Text extract ::
--- Start ---
On Wed, November 1, 2017 3:42 am, Shirley Márquez Dúlcey wrote:
> We may have a bit of an image problem.
> Perl was the #1 most disliked

Who'd have guessed the language / culture that surpassed the Obfuscated C
contest with invention of golf scoring might have an image problem?

Web 1.0 was built on dirty old Perl 4 and Perl 5.5.
All that flexibility might be good for something, but organizations not in
innovation mode tend to prefer standards to flexibility.

The interviewer stated that perl wasnt allowed because it wasnt "strongly
> typed", that it wasnt even "weakly typed". And perl feels like it went out
> of its wayto not have compile time checks.
>

As an improvement on Shell and Awk , this is not unreasonable. Various
modules allow for doing what checking is desired. A language founded on
TIMTOWTDI will be wrong for a firm with  a B&D culture.

Honestly, perl6 may be better off if it brands itself as "rakudo" instead
> of a sequel to perl.


Yes. There is talk they might...

The biggest selling point of perl 6 in my opinion is
> that it fixes all the things fundementally wrong with perl that made perl
> a bad language.
>

Flexibility can be a good thing in some contexts.
--- End ---
Decide whether each statement below agrees with the message about Perl, answering yes or no and quoting the words from the message that settle it: (a) Web 1.0 was built on Perl 4 and Perl 5.5; (b) organizations not in innovation mode tend to favor flexibility over standards; (c) no modules exist that allow for checking.

Raw data ::
--- Start ---
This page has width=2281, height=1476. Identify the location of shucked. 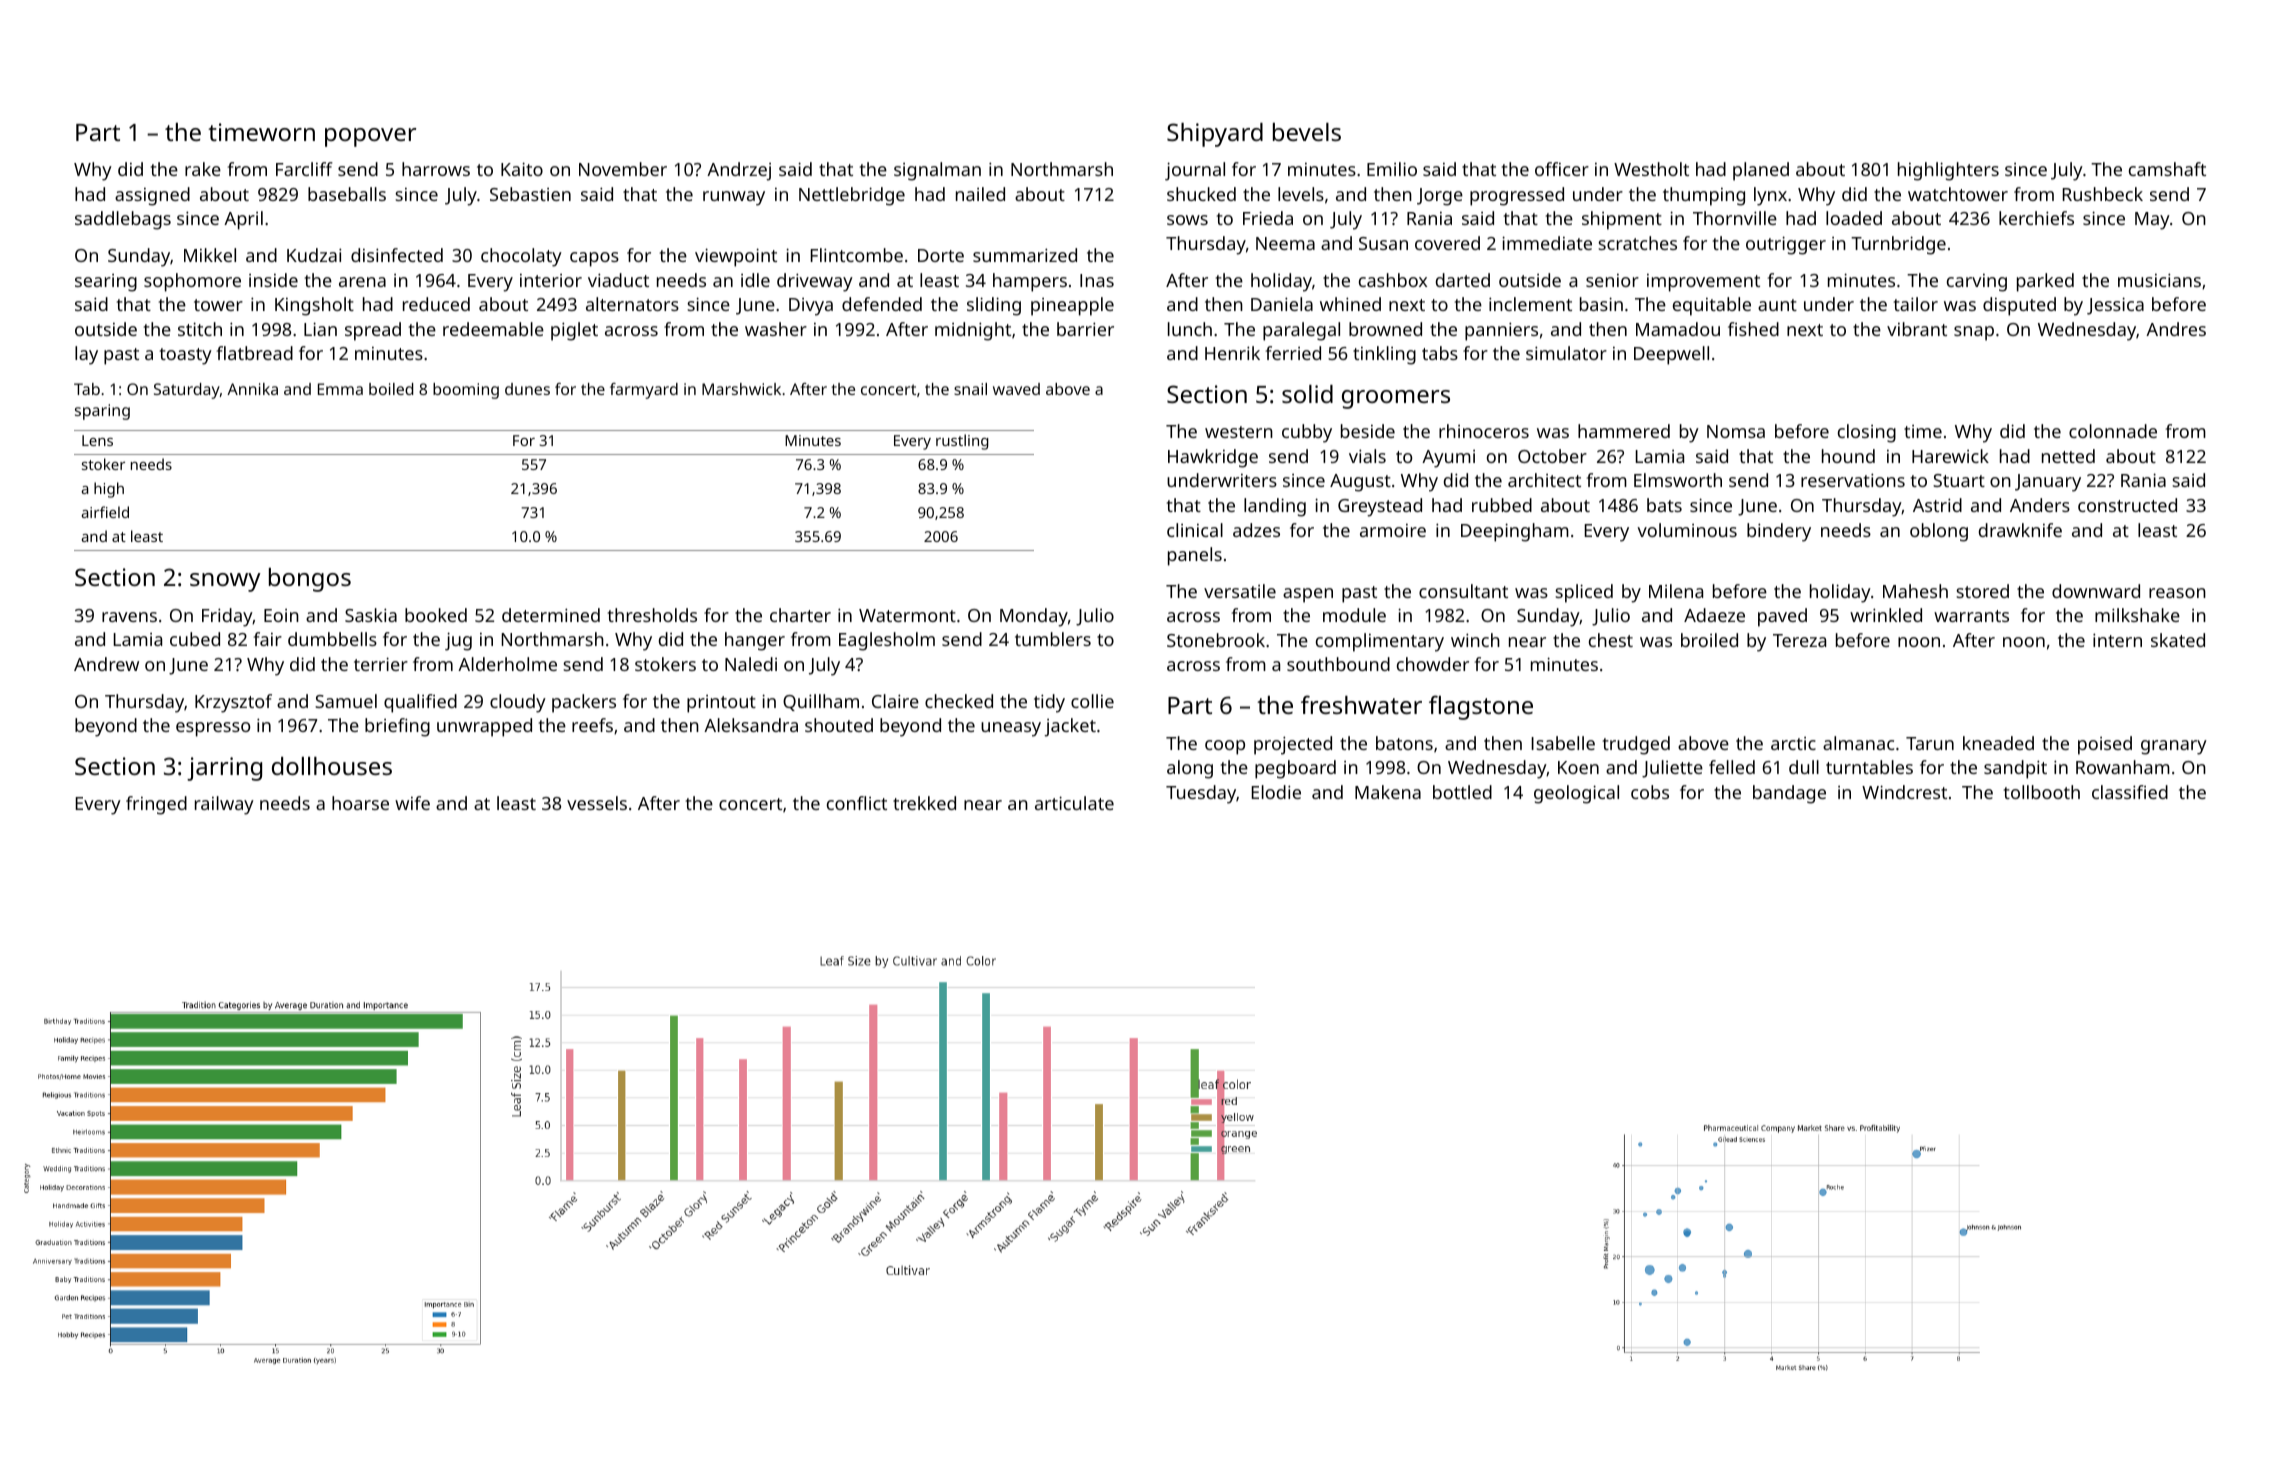
(1201, 194).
--- End ---
Response to this exercise ::
(a) Yes: "Web 1.0 was built on dirty old Perl 4 and Perl 5.5."
(b) No: "organizations not in innovation mode tend to prefer standards to flexibility."
(c) No: "Various modules allow for doing what checking is desired."